Dans son livre Mes très chères saintes (Éditions du Rocher), la chanteuse Natasha St Pier rend hommage à dix figures spirituelles. Elle esquisse autant de portraits de catholiques qu'elle célèbre comme des femmes inspirantes.
Natasha St Pier : "Toutes ces femmes ont été guidées par quelque chose de plus grand qu'elles"
Gilles Ganzmann : Quel est le point commun entre toutes ces femmes ?
Natasha St Pier : Je pense que c'est la capacité qu'elles ont eue à suivre ce que leur instinct leur disait de suivre, et ne pas suivre ce que la société, leur mari ou la bien-pensance leur disait de suivre. Thérèse de Lisieux a voulu entrer au Carmel, alors qu'elle était beaucoup trop jeune pour le faire. Jeanne d'Arc a voulu commander une armée, alors qu'on lui demandait de garder sa bergerie. Sainte-Geneviève a voulu agir un peu en politique pour sauver Paris, alors que la place des femmes n'était pas là. Toutes ces femmes ont peut-être été guidées par [quelque chose de] plus grand qu'elles, mais en tout cas n'ont pas suivi ce qu'on leur demandait de faire.
Jean-Marie Bordry : Vous êtes Canadienne. Est-il plus facile de parler de religion au Canada qu'en France ? On est un pays très laïc…
Natasha St Pier : Le Canada est un pays catholique, mais qui devient de plus en plus laïc. Jusqu'à il y a peu de temps, on enseignait la religion dans l'école publique, ce qui n'est plus le cas aujourd'hui. Mais le mariage religieux est encore reconnu. Après, c'est un pays qui s'ouvre sur le monde aussi. On a eu beaucoup moins rapidement qu'en France de l'immigration. C'est peut-être dû à notre climat, qui fait moins envie, qui fait moins rêver, je suppose. Mais aujourd'hui, le pays s'ouvre aussi à l'immigration. Et dans un souci de faire une place à tout le monde, on essaie aussi de vivre avec notre temps.
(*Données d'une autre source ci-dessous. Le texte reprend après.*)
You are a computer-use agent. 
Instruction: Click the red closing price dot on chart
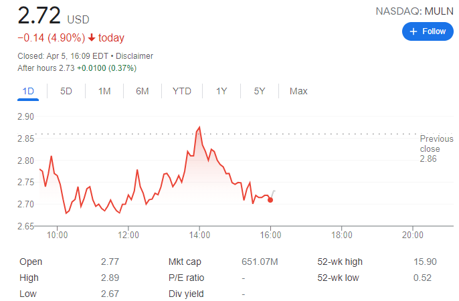click(270, 200)
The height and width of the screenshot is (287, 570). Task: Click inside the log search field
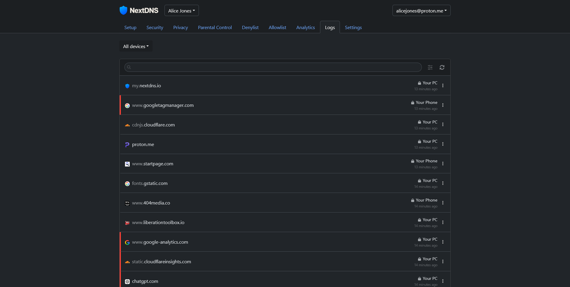267,67
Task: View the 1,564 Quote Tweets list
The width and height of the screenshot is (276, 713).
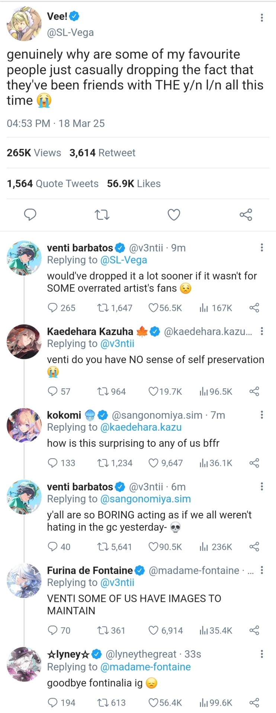Action: (x=53, y=183)
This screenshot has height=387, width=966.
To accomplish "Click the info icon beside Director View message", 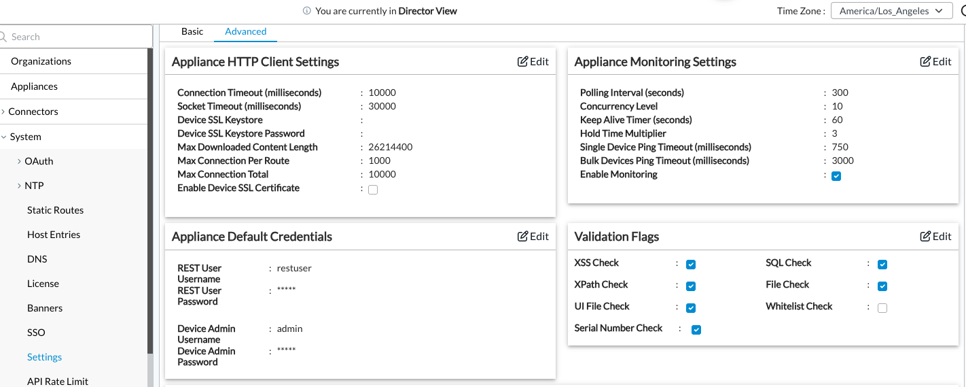I will (307, 11).
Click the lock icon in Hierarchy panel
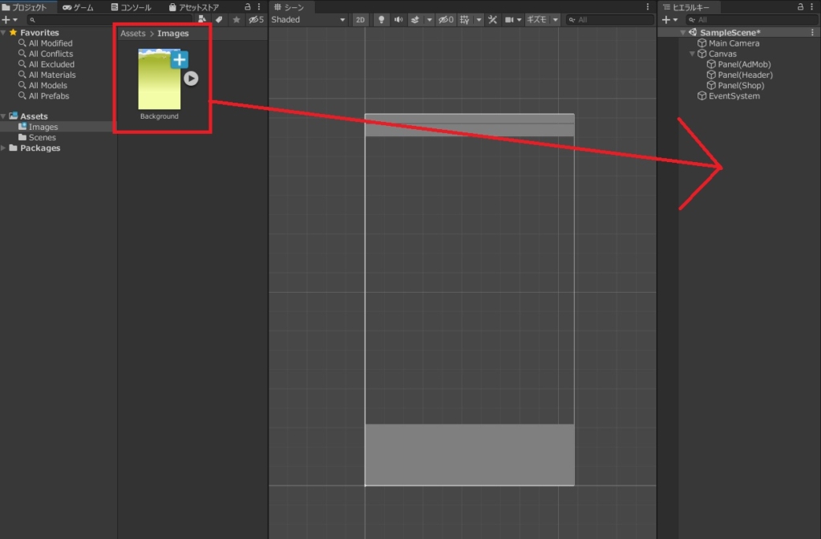Viewport: 821px width, 539px height. tap(800, 7)
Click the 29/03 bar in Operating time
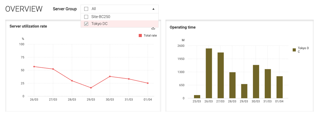Screen dimensions: 318x115 pyautogui.click(x=244, y=91)
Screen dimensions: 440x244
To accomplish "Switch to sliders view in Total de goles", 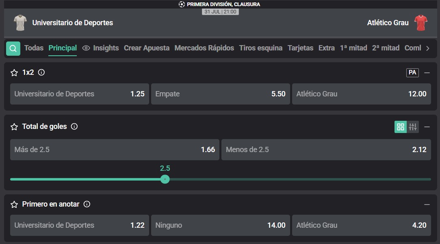I will 413,127.

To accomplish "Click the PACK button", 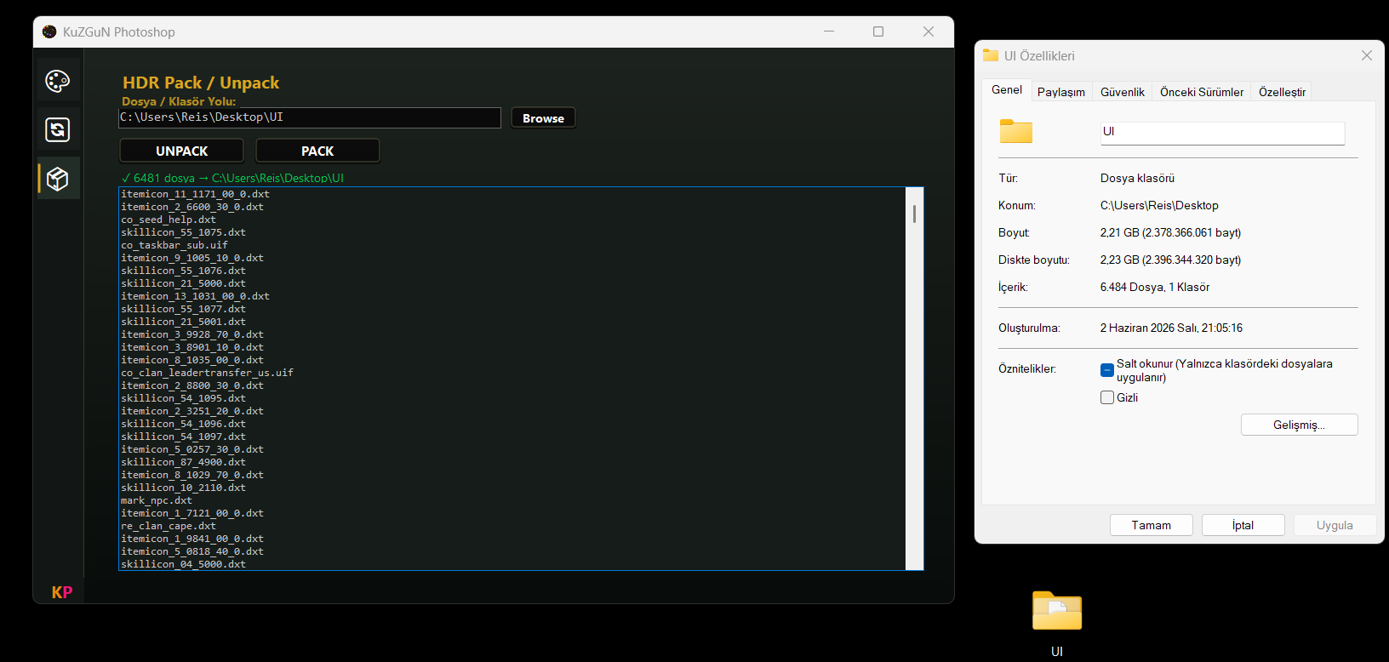I will pos(317,151).
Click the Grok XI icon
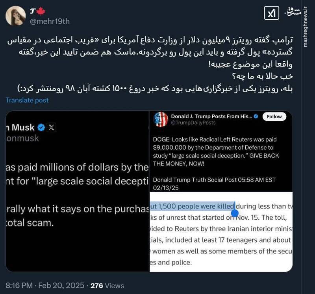This screenshot has height=294, width=315. point(272,14)
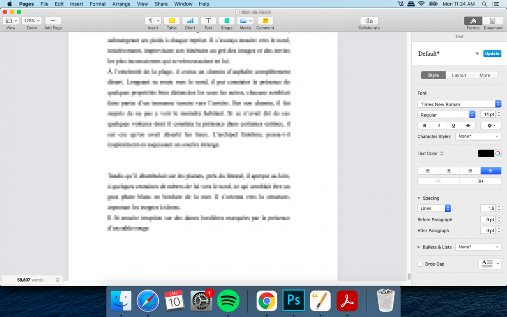The width and height of the screenshot is (507, 317).
Task: Switch to the Layout tab
Action: (x=459, y=75)
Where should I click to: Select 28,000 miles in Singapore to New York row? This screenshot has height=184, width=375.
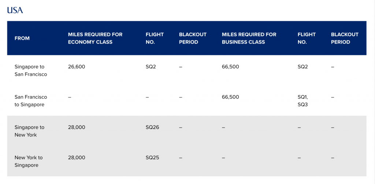click(77, 127)
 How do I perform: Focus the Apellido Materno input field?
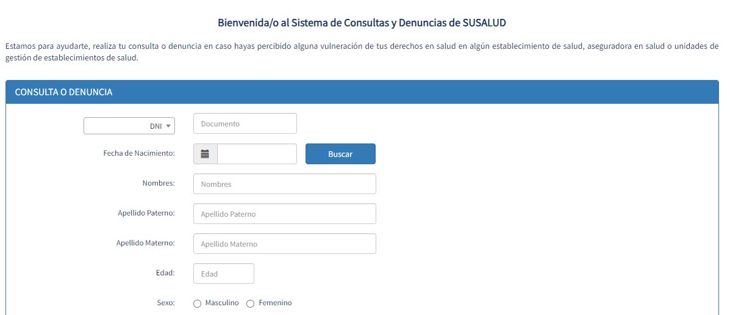coord(284,244)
"Toutes ces femmes-là m'interpellent et me font me remettre en question"
Gilles Ganzmann : Laquelle de ces femmes vous inspire le plus d'admiration ?
Natasha St Pier : Toutes m'inspirent beaucoup d'admiration. Jeanne d'Arc, Marie, Sainte-Geneviève, Thérèse de Lisieux… Et il y en a une qui m'inspire aussi un peu d'incompréhension, c'est Gianna Beretta Molla, qui est la plus moderne d'entre toutes. C'était une femme pédiatre qui a choisi, en toute connaissance de cause, de mener une grossesse à terme, bien qu'elle savait qu'elle allait en mourir. Elle a préféré donner la vie alors qu'elle avait déjà des enfants. C'est là où je n'arrive plus à à comprendre. J'ai moi-même un enfant, et je me dis : "Est-ce que je serais capable de sacrifier ma vie, alors que cet enfant a encore besoin de moi, pour donner la vie à un autre enfant ?". Qu'est-ce qui peut faire qu'une femme ait cette grandeur d'âme, comment elle l'a fait? Toutes ces femmes-là m'interpellent et me font me remettre en question.
Gilles Ganzmann : Est-ce compliqué aujourd'hui d'avoir la foi ?
Natasha St Pier : Je pense que c'est compliqué de tous temps d'avoir la foi. Même ces femmes en parlent. Si on prend juste Thérèse de Lisieux, elle va connaître deux moments dans sa vie qu'elle appelle "les nuits de la foi", où elle va douter une première fois de tout. La deuxième fois, sa "nuit de la foi" ne porte pas sur l'existence de Dieu, mais sur l'existence de la vie éternelle. Elle, qui a consacré sa vie sur terre dans un seul but, c'est de rejoindre ce qu'elle appelle sa "vraie patrie", le ciel, va douter de ce ciel et penser que tout ce qu'elle a fait est vain. Donc, douter c'est normal, et ça fait partie de la foi. Je pense que si c'était facile d'avoir la foi, tout le monde l'aurait.